▶ Extract

14 Years of Breaking Bad: The mesmerising cinematic painting of blood, glory and despair

| Updated: February 20, 2022 13:23:22

14 Years of Breaking Bad: The mesmerising cinematic painting of blood, glory and despair

“Say my name” - and we all know whose name comes up!

Breaking Bad, created by Vince Gilligan, is one of the most critically celebrated television shows of all time. 

‘BrBa,’ which is near the top of the IMDb charts, has a strong cast led by Bryan Cranston and Aaron Paul. This Emmy and Golden Globe-winning crime drama has remained the holy grail for television shows for the past fourteen years. 

"What ends up making a show about a bald chemistry teacher so noteworthy?" might wonder those who have never seen Breaking Bad. The answer is right there in the question. The show's work of art is the show's bald chemistry teacher. 

Walter White is going through a tumultuous period in his life. He has cancer, feels betrayed, and resorts to absurd measures to sustain himself and his family by cooking meth. 

Aside from the breathtaking visuals and extraordinary cinematography, director Vince Gilligan's brilliance shines through in every intricate episode and layered character arc. 

This show is gobbled up by nerds who dream of a transition like White's, from an ordinary everyman to an outstanding drug kingpin, owing to its exceptional dialogue and complicated chemistry references.

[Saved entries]
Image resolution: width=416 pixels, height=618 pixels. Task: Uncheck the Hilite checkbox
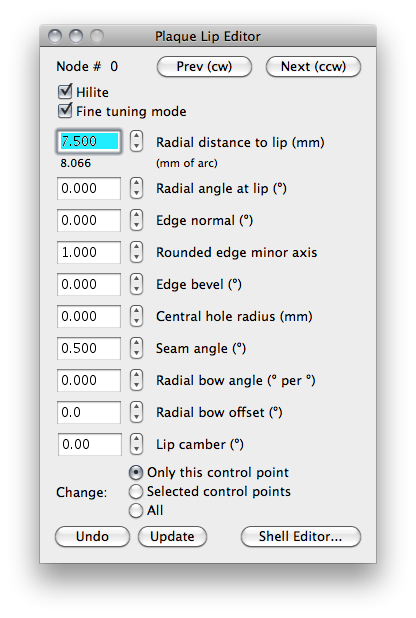pyautogui.click(x=65, y=91)
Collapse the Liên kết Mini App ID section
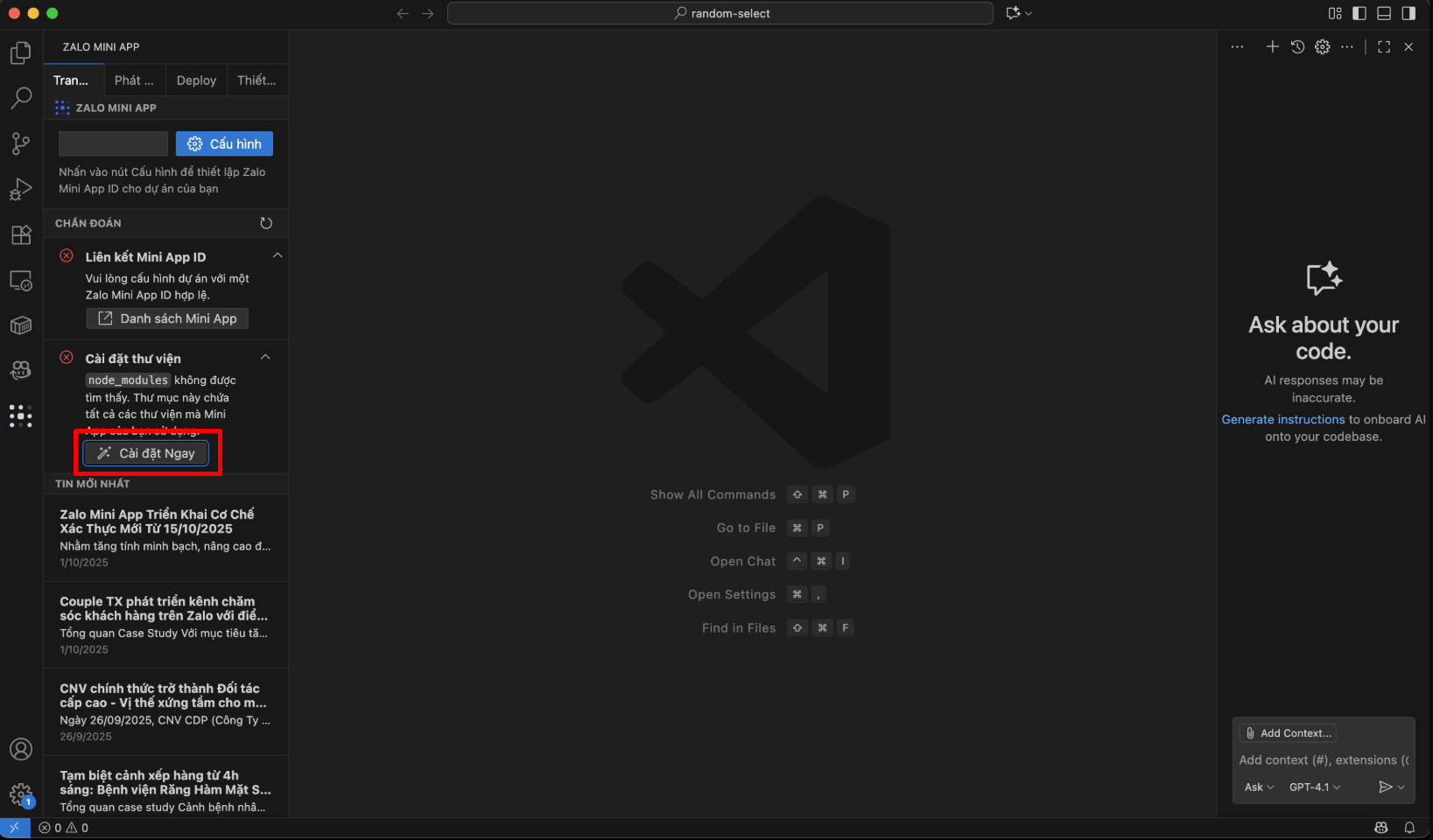 [277, 256]
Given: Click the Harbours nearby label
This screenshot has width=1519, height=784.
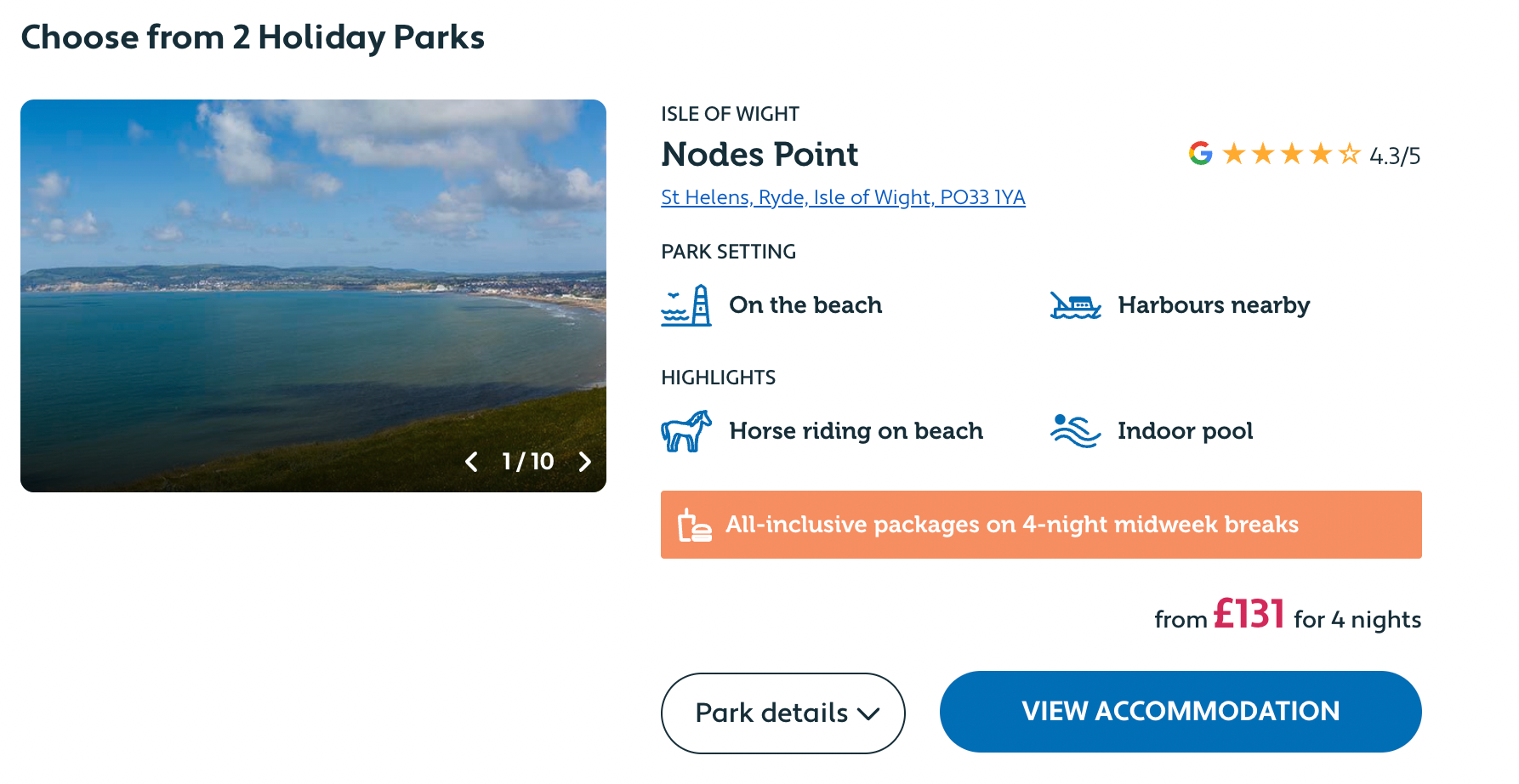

▶ Problems to work on
A - Decide whether each statement agrees with the Breaking Bad article, and quote the words that settle it: (i) The show was created by Vince Gilligan. (ii) Bryan Cranston and Aaron Paul lead the cast. (iii) The show's main character is a physics teacher.
B - According to the Breaking Bad article, what illness does Walter White have?

▶ Solved tasks
A -
(i) Yes: "Breaking Bad, created by Vince Gilligan"
(ii) Yes: "has a strong cast led by Bryan Cranston and Aaron Paul"
(iii) No: "a show about a bald chemistry teacher"

B - Cancer.